====== PROVIDED RECORDS
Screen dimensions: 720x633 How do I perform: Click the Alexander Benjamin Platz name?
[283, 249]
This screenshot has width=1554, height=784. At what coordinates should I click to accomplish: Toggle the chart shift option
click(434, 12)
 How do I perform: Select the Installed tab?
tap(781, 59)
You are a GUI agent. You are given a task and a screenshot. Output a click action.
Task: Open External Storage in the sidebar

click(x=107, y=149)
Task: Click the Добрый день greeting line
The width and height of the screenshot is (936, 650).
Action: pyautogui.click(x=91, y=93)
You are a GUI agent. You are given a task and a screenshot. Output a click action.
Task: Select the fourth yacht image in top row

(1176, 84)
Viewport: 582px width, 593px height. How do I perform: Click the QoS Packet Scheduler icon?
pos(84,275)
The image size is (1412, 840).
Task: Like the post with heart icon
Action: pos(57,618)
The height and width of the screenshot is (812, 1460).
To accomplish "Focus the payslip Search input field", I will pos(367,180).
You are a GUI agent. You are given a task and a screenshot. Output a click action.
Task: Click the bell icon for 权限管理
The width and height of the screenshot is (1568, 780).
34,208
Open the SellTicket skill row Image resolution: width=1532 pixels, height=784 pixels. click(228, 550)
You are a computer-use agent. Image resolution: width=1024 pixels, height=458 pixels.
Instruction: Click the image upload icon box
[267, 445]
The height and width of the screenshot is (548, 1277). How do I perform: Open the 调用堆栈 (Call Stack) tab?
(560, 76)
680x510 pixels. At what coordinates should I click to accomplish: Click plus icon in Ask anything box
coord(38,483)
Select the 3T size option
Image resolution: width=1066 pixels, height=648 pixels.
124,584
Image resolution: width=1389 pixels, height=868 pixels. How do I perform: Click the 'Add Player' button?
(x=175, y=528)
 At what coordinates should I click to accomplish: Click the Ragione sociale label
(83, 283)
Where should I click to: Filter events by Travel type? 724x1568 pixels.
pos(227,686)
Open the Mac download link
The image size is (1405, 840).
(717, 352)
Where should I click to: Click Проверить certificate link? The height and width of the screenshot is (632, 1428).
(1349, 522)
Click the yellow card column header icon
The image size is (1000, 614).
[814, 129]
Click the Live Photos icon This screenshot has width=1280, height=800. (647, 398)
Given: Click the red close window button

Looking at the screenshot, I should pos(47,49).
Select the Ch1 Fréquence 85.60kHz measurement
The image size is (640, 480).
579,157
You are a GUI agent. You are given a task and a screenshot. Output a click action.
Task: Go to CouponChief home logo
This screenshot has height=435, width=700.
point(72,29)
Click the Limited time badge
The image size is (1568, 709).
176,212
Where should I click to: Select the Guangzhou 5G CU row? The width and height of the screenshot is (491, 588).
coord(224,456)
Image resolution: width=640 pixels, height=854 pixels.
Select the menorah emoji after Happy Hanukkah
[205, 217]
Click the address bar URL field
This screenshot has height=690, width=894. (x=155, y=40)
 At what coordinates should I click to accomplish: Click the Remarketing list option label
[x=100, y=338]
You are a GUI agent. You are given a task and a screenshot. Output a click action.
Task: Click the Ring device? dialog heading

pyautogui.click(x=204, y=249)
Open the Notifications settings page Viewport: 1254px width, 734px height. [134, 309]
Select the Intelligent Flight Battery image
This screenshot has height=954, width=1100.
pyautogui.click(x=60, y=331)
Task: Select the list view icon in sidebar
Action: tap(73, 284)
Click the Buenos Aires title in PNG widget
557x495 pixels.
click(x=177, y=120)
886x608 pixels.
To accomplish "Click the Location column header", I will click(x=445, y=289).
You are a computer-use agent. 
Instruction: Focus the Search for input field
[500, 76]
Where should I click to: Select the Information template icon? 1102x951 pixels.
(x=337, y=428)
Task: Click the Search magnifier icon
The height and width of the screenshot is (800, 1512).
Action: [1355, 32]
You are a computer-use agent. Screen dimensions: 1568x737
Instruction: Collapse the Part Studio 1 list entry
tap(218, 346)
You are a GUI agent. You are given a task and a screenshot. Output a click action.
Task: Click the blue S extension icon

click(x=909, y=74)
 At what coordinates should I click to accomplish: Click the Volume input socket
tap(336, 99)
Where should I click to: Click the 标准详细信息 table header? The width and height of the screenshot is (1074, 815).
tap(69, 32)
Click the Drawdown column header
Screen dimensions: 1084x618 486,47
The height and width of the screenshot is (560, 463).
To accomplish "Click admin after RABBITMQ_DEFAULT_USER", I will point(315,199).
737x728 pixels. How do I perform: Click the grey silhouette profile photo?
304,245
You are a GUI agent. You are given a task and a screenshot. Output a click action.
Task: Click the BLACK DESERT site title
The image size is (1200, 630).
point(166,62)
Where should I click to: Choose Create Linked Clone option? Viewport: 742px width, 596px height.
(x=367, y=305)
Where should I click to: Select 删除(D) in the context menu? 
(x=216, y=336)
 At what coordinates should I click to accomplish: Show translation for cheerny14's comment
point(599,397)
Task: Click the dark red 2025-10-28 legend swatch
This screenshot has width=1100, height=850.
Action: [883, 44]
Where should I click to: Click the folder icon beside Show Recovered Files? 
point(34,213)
============
_WORK INSTRUCTION_
Your task is to repeat the entries exactly.

_RESULT FOR THIS TASK_
Screen dimensions: 720x633 How do I perform: Click the Alexander Benjamin Platz name?
[283, 249]
This screenshot has width=1554, height=784. At what coordinates should I click to accomplish: Toggle the chart shift option
click(434, 12)
 How do I perform: Select the Installed tab?
tap(781, 59)
You are a GUI agent. You are given a task and a screenshot. Output a click action.
Task: Open External Storage in the sidebar

click(x=107, y=149)
Task: Click the Добрый день greeting line
The width and height of the screenshot is (936, 650).
Action: pyautogui.click(x=91, y=93)
You are a GUI agent. You are given a task and a screenshot. Output a click action.
Task: Select the fourth yacht image in top row

(1176, 84)
Viewport: 582px width, 593px height. How do I perform: Click the QoS Packet Scheduler icon?
pos(84,275)
The image size is (1412, 840).
Task: Like the post with heart icon
Action: pos(57,618)
The height and width of the screenshot is (812, 1460).
To accomplish "Focus the payslip Search input field", I will pos(367,180).
You are a GUI agent. You are given a task and a screenshot. Output a click action.
Task: Click the bell icon for 权限管理
The width and height of the screenshot is (1568, 780).
34,208
Open the SellTicket skill row Image resolution: width=1532 pixels, height=784 pixels. click(228, 550)
You are a computer-use agent. Image resolution: width=1024 pixels, height=458 pixels.
Instruction: Click the image upload icon box
[267, 445]
The height and width of the screenshot is (548, 1277). How do I perform: Open the 调用堆栈 (Call Stack) tab?
(560, 76)
680x510 pixels. At what coordinates should I click to accomplish: Click plus icon in Ask anything box
coord(38,483)
Select the 3T size option
Image resolution: width=1066 pixels, height=648 pixels.
124,584
Image resolution: width=1389 pixels, height=868 pixels. How do I perform: Click the 'Add Player' button?
(x=175, y=528)
 At what coordinates should I click to accomplish: Click the Ragione sociale label
(83, 283)
Where should I click to: Filter events by Travel type? 724x1568 pixels.
pos(227,686)
Open the Mac download link
The image size is (1405, 840).
(717, 352)
Where should I click to: Click Проверить certificate link? The height and width of the screenshot is (632, 1428).
(1349, 522)
Click the yellow card column header icon
The image size is (1000, 614).
[814, 129]
Click the Live Photos icon This screenshot has width=1280, height=800. (647, 398)
Given: Click the red close window button

Looking at the screenshot, I should pos(47,49).
Select the Ch1 Fréquence 85.60kHz measurement
The image size is (640, 480).
579,157
You are a GUI agent. You are given a task and a screenshot. Output a click action.
Task: Go to CouponChief home logo
This screenshot has height=435, width=700.
point(72,29)
Click the Limited time badge
The image size is (1568, 709).
176,212
Where should I click to: Select the Guangzhou 5G CU row? The width and height of the screenshot is (491, 588).
coord(224,456)
Image resolution: width=640 pixels, height=854 pixels.
Select the menorah emoji after Happy Hanukkah
[205, 217]
Click the address bar URL field
This screenshot has height=690, width=894. (x=155, y=40)
 At what coordinates should I click to accomplish: Click the Remarketing list option label
[x=100, y=338]
You are a GUI agent. You are given a task and a screenshot. Output a click action.
Task: Click the Ring device? dialog heading

pyautogui.click(x=204, y=249)
Open the Notifications settings page Viewport: 1254px width, 734px height. [134, 309]
Select the Intelligent Flight Battery image
This screenshot has height=954, width=1100.
pyautogui.click(x=60, y=331)
Task: Select the list view icon in sidebar
Action: tap(73, 284)
Click the Buenos Aires title in PNG widget
557x495 pixels.
click(x=177, y=120)
886x608 pixels.
To accomplish "Click the Location column header", I will click(x=445, y=289).
You are a computer-use agent. 
Instruction: Focus the Search for input field
[500, 76]
Where should I click to: Select the Information template icon? 1102x951 pixels.
(x=337, y=428)
Task: Click the Search magnifier icon
The height and width of the screenshot is (800, 1512).
Action: [1355, 32]
You are a computer-use agent. Screen dimensions: 1568x737
Instruction: Collapse the Part Studio 1 list entry
tap(218, 346)
You are a GUI agent. You are given a task and a screenshot. Output a click action.
Task: Click the blue S extension icon

click(x=909, y=74)
 At what coordinates should I click to accomplish: Click the Volume input socket
tap(336, 99)
Where should I click to: Click the 标准详细信息 table header? The width and height of the screenshot is (1074, 815).
tap(69, 32)
Click the Drawdown column header
Screen dimensions: 1084x618 486,47
The height and width of the screenshot is (560, 463).
To accomplish "Click admin after RABBITMQ_DEFAULT_USER", I will point(315,199).
737x728 pixels. How do I perform: Click the grey silhouette profile photo?
304,245
You are a GUI agent. You are given a task and a screenshot. Output a click action.
Task: Click the BLACK DESERT site title
The image size is (1200, 630).
point(166,62)
Where should I click to: Choose Create Linked Clone option? Viewport: 742px width, 596px height.
(x=367, y=305)
Where should I click to: Select 删除(D) in the context menu? 
(x=216, y=336)
 At what coordinates should I click to accomplish: Show translation for cheerny14's comment
point(599,397)
Task: Click the dark red 2025-10-28 legend swatch
This screenshot has width=1100, height=850.
Action: [883, 44]
Where should I click to: Click the folder icon beside Show Recovered Files? 
point(34,213)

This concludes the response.